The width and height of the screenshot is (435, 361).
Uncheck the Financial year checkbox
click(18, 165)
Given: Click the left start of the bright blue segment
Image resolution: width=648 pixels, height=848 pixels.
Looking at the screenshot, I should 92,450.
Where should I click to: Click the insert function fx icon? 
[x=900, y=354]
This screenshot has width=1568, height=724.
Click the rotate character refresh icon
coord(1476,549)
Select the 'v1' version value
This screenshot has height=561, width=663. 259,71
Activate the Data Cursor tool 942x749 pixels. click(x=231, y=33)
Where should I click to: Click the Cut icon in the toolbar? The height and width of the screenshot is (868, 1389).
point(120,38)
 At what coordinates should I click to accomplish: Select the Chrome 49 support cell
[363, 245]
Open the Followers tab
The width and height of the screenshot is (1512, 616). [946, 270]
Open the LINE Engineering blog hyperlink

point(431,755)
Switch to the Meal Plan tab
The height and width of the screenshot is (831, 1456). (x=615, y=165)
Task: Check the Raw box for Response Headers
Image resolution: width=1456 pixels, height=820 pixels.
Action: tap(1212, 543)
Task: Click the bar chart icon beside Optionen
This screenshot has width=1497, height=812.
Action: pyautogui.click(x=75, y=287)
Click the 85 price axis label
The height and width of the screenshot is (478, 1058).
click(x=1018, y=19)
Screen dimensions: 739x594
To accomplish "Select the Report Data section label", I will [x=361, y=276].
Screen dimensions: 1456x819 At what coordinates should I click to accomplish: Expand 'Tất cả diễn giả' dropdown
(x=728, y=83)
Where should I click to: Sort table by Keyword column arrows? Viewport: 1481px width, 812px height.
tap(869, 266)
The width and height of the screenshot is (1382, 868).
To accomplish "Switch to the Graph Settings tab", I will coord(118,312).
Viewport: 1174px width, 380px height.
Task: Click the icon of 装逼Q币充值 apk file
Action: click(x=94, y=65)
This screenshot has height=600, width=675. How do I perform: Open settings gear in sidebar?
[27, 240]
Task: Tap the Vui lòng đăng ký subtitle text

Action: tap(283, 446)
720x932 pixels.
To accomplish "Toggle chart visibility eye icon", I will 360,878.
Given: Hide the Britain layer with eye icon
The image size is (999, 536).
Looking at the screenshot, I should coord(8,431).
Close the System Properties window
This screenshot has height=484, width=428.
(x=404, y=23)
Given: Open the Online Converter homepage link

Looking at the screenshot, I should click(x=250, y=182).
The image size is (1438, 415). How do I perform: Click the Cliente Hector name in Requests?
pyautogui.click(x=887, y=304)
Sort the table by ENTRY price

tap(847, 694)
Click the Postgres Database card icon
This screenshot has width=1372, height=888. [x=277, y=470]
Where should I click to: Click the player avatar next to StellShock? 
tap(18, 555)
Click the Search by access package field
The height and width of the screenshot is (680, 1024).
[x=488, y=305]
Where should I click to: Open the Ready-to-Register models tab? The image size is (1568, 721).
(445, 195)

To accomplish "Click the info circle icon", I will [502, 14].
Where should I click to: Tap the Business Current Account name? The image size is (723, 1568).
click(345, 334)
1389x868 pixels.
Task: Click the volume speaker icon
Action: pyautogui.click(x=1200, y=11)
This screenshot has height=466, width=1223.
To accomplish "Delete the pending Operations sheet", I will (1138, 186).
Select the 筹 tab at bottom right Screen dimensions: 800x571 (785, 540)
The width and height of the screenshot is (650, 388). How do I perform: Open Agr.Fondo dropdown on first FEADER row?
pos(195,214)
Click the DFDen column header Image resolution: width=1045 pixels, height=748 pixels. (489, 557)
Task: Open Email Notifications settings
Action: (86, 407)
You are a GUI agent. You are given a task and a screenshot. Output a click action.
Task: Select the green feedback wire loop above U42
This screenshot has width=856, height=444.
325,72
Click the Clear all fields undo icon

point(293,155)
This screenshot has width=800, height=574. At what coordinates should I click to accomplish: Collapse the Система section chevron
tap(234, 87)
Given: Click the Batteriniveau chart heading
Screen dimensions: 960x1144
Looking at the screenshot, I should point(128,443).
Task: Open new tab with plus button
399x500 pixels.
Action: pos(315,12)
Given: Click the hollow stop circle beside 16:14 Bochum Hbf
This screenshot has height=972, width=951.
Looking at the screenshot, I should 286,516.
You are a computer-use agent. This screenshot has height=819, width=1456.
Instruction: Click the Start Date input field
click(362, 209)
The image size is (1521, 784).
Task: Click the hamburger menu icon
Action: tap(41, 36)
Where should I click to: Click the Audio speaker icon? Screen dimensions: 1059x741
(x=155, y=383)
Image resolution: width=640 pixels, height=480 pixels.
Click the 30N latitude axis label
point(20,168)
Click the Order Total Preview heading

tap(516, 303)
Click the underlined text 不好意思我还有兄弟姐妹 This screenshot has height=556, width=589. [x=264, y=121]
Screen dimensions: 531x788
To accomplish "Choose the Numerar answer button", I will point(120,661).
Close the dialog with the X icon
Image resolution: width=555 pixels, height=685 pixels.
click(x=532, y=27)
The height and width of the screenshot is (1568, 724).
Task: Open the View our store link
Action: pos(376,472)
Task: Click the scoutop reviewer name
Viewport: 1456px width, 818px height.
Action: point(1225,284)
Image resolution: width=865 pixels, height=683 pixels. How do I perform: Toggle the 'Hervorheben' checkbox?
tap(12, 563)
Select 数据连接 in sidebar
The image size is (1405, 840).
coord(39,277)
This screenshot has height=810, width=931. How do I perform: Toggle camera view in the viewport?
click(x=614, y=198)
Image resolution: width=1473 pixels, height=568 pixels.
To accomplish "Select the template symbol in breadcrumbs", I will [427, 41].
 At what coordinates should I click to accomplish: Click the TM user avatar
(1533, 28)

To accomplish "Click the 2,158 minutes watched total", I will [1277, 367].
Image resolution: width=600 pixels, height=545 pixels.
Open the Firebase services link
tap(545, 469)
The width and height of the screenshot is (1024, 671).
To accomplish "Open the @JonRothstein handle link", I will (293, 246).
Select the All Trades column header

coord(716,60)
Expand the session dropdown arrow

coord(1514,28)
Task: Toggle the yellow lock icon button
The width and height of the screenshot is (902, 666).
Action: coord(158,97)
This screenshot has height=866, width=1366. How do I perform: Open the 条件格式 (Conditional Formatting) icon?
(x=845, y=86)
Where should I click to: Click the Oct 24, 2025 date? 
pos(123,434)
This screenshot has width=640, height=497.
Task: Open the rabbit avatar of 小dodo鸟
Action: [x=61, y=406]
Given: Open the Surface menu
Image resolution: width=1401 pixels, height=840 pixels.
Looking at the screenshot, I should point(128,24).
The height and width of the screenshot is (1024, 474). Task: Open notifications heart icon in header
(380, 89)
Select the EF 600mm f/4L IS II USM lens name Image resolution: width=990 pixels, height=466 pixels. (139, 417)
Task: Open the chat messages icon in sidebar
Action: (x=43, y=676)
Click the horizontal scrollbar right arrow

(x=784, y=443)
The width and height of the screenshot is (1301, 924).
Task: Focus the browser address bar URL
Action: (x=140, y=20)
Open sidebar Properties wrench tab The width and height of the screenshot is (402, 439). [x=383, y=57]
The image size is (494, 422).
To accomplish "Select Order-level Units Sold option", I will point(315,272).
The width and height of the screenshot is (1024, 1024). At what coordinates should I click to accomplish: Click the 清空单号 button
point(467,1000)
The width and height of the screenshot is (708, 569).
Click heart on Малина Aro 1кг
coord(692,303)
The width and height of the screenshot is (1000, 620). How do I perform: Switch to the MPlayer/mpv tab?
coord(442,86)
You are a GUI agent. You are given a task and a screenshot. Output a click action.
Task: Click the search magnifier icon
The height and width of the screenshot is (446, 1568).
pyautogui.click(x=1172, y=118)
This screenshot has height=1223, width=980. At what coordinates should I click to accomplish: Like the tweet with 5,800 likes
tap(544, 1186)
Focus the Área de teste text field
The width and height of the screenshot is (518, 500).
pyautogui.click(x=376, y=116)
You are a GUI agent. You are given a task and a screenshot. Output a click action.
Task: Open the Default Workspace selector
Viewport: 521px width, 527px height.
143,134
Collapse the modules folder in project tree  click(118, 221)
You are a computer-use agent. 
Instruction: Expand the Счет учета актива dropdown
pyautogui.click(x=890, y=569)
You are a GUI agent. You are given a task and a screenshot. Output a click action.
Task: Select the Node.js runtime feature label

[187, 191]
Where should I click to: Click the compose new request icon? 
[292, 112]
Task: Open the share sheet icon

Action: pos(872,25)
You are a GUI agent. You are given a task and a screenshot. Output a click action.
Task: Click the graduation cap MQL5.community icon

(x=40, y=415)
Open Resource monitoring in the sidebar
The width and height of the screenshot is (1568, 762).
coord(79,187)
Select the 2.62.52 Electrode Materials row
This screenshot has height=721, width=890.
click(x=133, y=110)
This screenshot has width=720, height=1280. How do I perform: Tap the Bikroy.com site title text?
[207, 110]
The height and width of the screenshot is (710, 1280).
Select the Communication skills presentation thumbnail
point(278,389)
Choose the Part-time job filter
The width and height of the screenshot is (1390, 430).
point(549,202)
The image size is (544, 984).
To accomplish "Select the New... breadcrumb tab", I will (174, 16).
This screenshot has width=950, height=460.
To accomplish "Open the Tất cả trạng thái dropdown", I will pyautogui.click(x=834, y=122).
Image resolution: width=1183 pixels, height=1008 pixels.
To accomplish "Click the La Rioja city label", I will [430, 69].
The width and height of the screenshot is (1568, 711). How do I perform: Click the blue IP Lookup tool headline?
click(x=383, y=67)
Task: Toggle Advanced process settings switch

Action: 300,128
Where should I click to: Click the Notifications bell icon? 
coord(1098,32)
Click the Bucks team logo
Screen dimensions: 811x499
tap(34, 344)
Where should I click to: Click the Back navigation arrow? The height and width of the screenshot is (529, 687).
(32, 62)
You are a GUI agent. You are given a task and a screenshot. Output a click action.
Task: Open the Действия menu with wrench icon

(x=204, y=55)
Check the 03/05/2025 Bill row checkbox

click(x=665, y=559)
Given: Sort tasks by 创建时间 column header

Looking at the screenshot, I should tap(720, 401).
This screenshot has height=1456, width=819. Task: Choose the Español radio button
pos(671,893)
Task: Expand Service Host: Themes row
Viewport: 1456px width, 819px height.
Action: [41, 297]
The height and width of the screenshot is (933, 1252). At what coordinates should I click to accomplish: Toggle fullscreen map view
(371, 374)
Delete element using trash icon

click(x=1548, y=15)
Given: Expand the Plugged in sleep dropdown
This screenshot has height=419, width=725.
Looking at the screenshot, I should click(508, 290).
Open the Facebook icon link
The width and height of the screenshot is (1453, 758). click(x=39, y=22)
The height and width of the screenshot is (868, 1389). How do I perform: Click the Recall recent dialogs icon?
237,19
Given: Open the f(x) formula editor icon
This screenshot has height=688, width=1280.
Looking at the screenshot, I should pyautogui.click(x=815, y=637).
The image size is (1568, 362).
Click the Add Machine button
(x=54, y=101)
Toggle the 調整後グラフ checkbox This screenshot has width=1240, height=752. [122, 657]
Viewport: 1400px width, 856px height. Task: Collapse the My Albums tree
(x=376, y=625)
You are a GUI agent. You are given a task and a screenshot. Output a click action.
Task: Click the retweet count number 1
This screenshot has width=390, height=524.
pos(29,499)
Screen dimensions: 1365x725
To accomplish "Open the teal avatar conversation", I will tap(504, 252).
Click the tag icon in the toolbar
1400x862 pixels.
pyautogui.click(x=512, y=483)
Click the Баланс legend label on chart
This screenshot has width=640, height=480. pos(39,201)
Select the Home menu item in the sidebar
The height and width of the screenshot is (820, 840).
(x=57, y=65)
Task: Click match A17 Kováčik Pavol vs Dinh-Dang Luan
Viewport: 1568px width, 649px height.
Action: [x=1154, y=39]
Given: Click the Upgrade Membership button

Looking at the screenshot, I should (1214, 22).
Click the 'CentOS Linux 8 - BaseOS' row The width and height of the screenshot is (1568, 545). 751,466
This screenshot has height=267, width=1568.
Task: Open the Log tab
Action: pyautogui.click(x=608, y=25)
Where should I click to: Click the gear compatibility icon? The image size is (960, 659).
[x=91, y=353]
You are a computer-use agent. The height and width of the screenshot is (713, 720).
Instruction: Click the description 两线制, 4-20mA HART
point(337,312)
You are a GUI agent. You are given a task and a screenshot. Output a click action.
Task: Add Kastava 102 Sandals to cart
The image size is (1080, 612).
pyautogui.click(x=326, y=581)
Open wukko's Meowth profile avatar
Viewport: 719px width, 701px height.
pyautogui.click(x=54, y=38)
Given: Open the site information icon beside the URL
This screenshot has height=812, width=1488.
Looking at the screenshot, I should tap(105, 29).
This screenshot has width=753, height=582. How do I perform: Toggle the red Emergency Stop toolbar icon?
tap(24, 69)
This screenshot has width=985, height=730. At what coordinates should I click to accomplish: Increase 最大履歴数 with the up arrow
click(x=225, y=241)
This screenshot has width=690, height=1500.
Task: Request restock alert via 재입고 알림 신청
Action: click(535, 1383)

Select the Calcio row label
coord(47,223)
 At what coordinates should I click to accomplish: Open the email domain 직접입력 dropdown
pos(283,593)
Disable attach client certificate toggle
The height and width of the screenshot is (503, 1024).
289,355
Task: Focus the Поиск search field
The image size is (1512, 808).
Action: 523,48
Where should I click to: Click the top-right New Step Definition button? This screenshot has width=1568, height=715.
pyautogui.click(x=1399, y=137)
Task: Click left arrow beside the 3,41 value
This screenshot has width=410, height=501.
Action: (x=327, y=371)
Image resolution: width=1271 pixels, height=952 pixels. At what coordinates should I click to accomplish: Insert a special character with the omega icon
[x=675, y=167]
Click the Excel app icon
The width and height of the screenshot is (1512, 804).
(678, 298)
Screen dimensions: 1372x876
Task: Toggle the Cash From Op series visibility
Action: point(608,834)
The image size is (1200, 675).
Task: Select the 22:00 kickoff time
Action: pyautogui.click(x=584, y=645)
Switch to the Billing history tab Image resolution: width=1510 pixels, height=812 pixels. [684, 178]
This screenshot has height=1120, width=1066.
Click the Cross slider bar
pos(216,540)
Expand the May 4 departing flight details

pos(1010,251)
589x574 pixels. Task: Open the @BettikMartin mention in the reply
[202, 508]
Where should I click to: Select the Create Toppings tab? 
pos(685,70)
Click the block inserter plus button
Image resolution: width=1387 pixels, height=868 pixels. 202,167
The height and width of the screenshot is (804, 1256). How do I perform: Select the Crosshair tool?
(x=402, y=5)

********************

Directions:
Rewrite the stretch of data from the start through the line containing "The height and width of the screenshot is (831, 1456).", replacing "tab" with "panel" and leaving everything else the same.

Exercise result:
The width and height of the screenshot is (435, 361).
Uncheck the Financial year checkbox
click(18, 165)
Given: Click the left start of the bright blue segment
Image resolution: width=648 pixels, height=848 pixels.
Looking at the screenshot, I should 92,450.
Where should I click to: Click the insert function fx icon? 
[x=900, y=354]
This screenshot has width=1568, height=724.
Click the rotate character refresh icon
coord(1476,549)
Select the 'v1' version value
This screenshot has height=561, width=663. 259,71
Activate the Data Cursor tool 942x749 pixels. click(x=231, y=33)
Where should I click to: Click the Cut icon in the toolbar? The height and width of the screenshot is (868, 1389).
point(120,38)
 At what coordinates should I click to accomplish: Select the Chrome 49 support cell
[363, 245]
Open the Followers panel
The width and height of the screenshot is (1512, 616). [946, 270]
Open the LINE Engineering blog hyperlink

point(431,755)
Switch to the Meal Plan panel
The height and width of the screenshot is (831, 1456). (x=615, y=165)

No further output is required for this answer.